Brief: Set down each entry as it stands. Skip the pictures.

(Beginning of Working data)

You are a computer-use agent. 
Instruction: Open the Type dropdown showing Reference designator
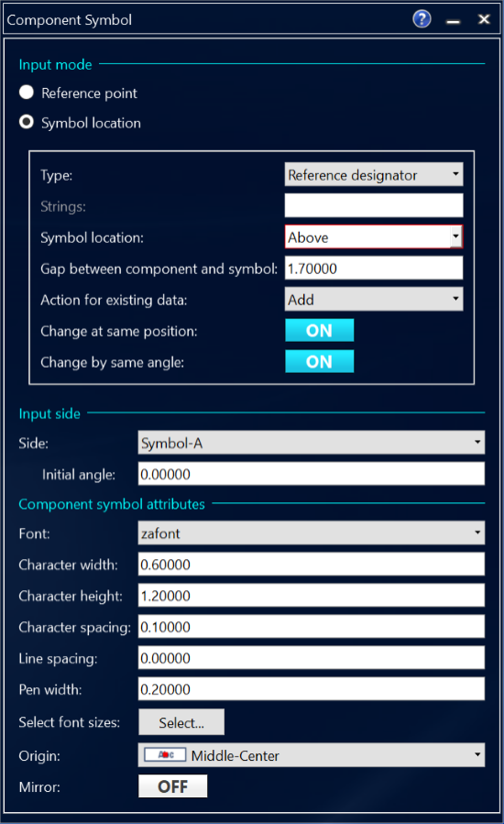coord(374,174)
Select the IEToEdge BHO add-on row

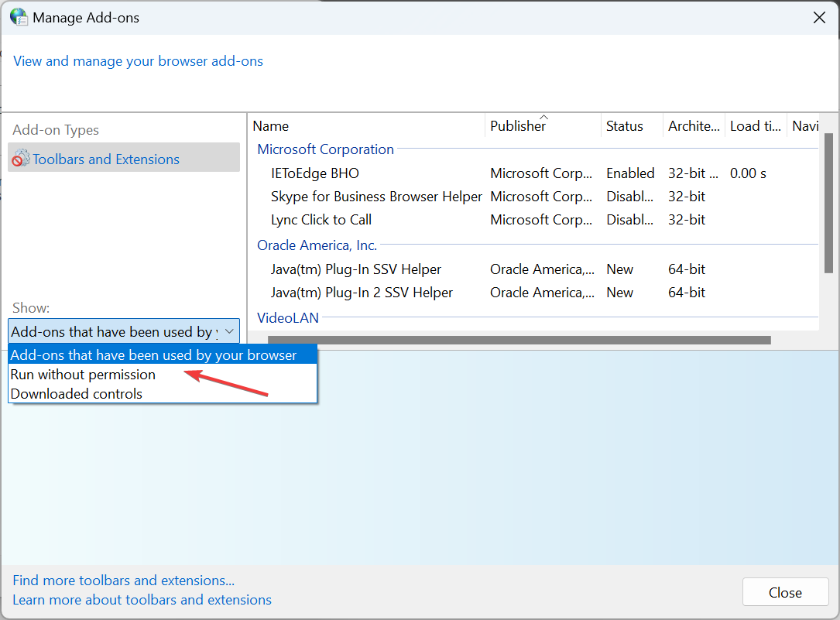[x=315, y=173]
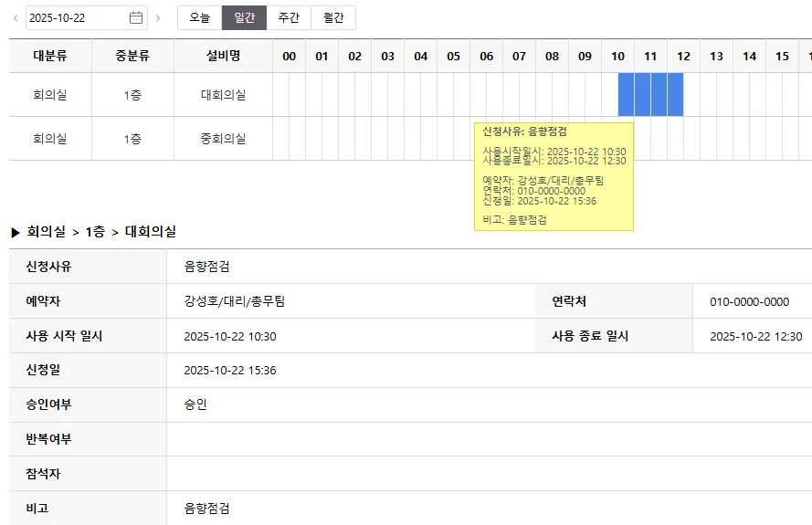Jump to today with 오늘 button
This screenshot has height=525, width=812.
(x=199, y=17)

(End of Working data)

Reply:
You are a computer-use agent. 
Instruction: Open the Type dropdown showing Reference designator
coord(374,174)
Select the IEToEdge BHO add-on row

[x=315, y=173]
Jump to today with 오늘 button
This screenshot has height=525, width=812.
(x=199, y=17)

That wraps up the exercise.